_Work task:_ Leave out every picture, and output exactly the lines from the line containing "The height and" through the last line of the data.

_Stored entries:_

* * * *

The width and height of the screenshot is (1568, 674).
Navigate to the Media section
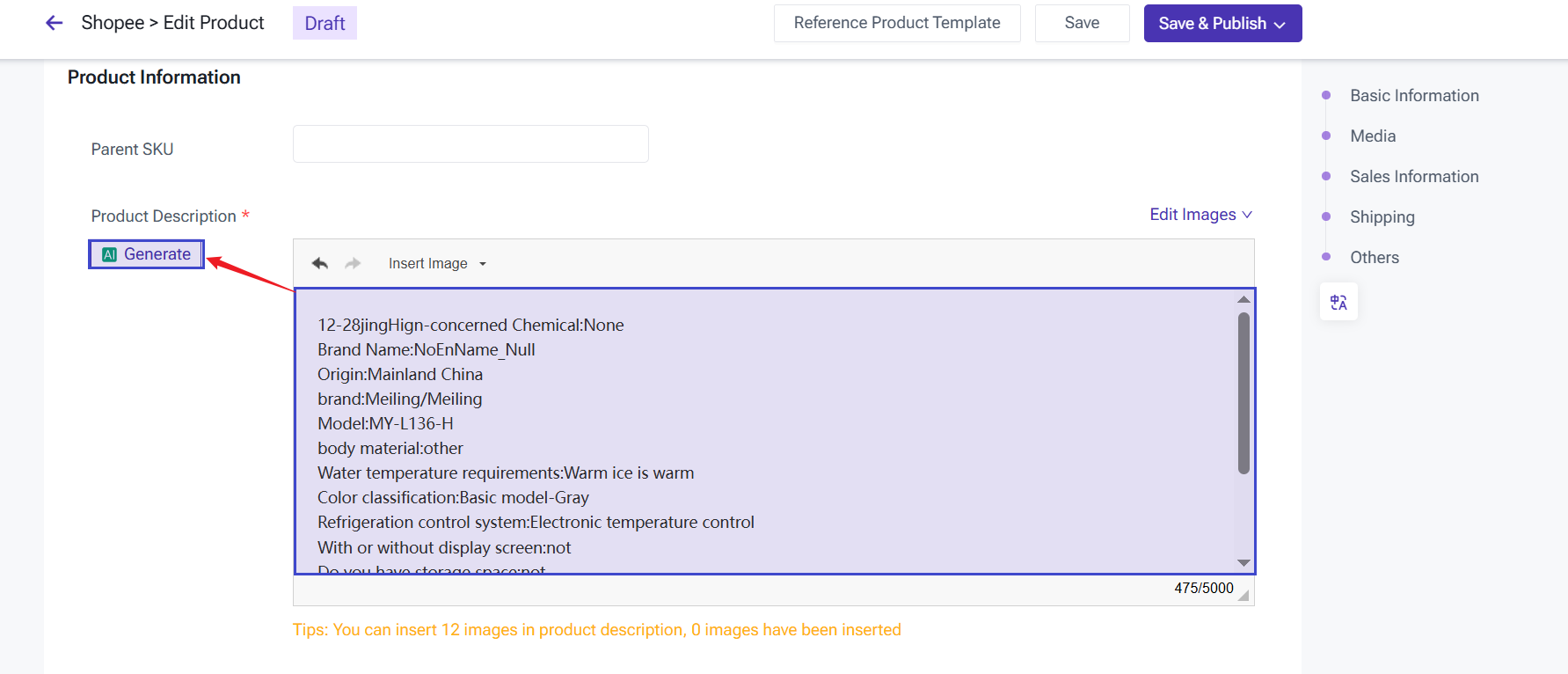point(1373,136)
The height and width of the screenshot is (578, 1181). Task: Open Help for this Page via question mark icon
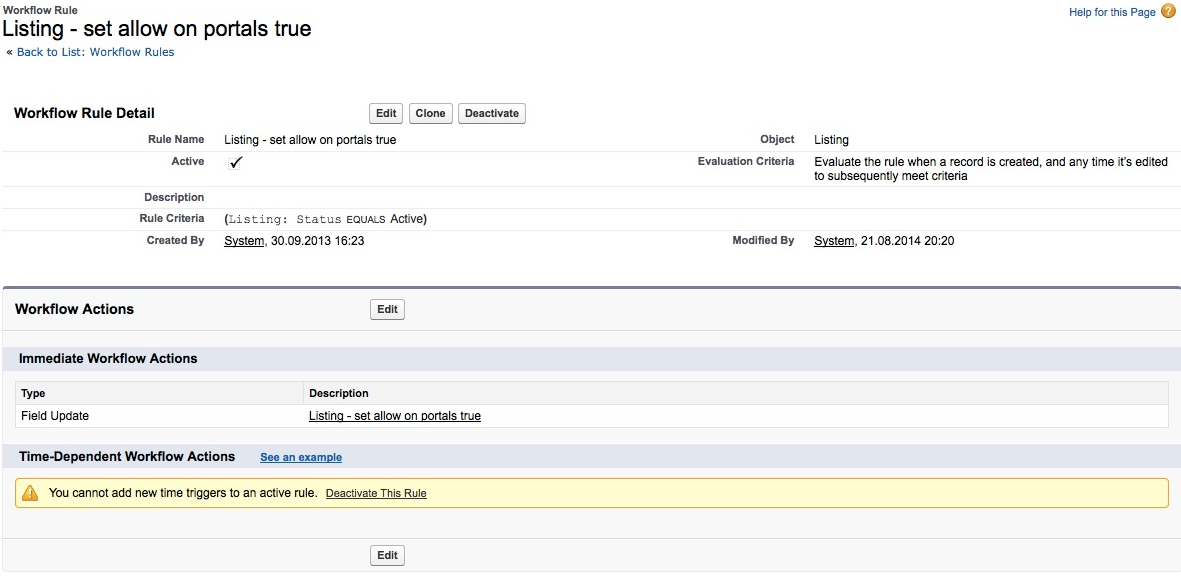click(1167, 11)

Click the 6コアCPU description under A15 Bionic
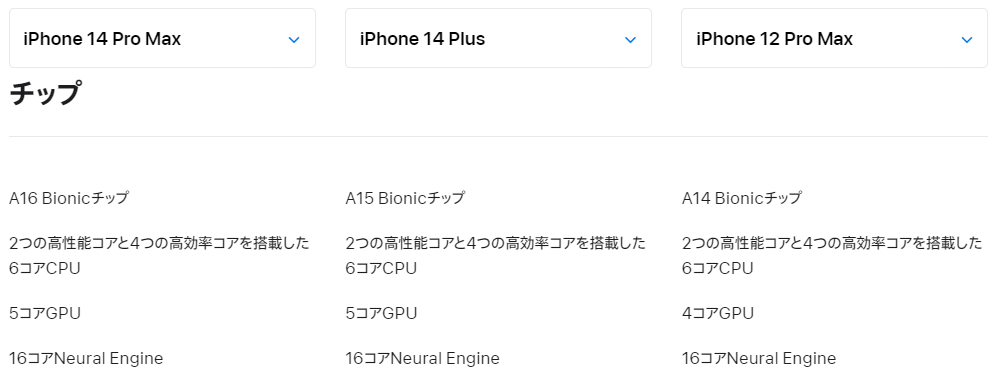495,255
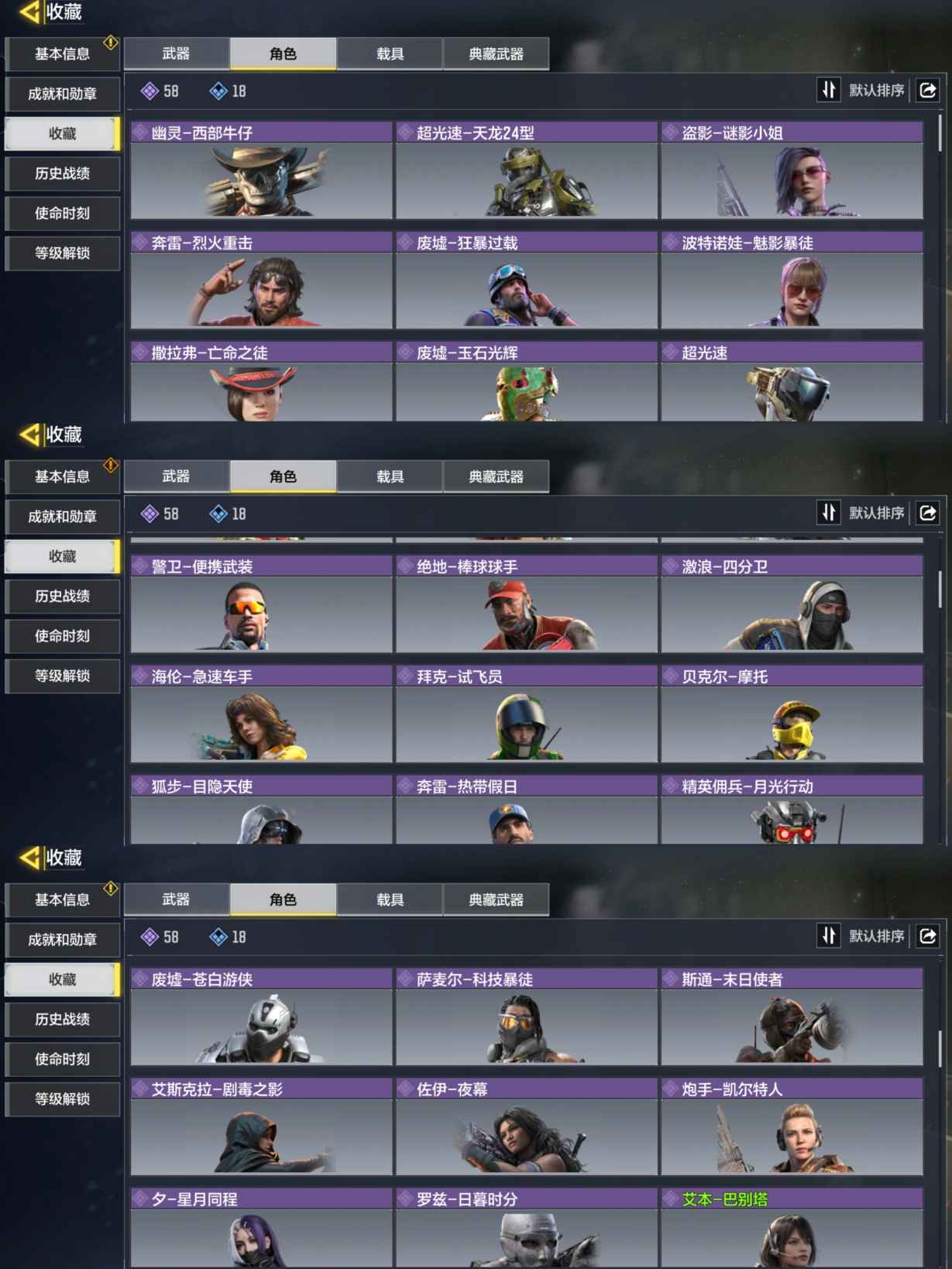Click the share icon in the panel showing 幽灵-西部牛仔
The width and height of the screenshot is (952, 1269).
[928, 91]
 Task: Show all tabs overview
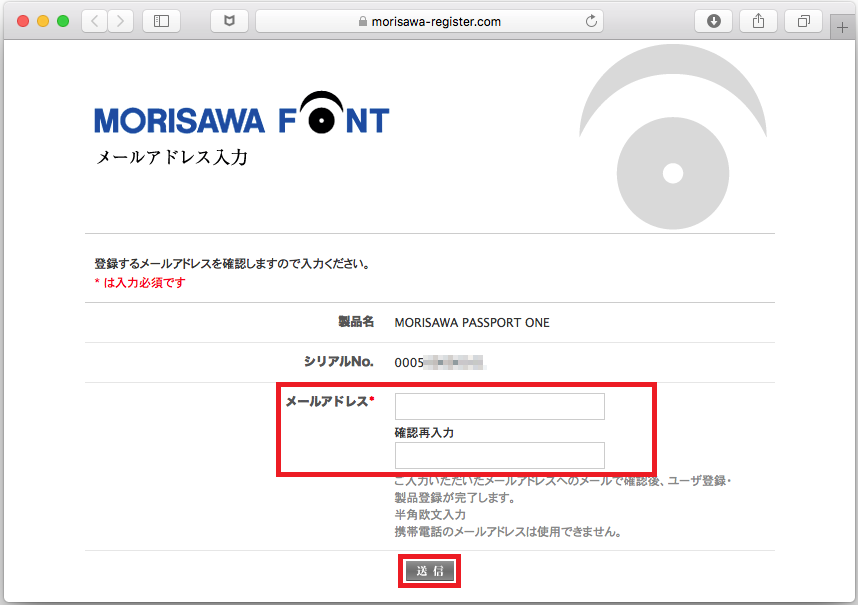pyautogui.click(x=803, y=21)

* * * *

_Solution to this exercise:_
The height and width of the screenshot is (578, 1181). Task: Open Help for this Page via question mark icon
click(1167, 11)

Click the 6コアCPU description under A15 Bionic
495,255
Click the share icon in the panel showing 幽灵-西部牛仔
The width and height of the screenshot is (952, 1269).
[928, 91]
 Task: Show all tabs overview
pyautogui.click(x=803, y=21)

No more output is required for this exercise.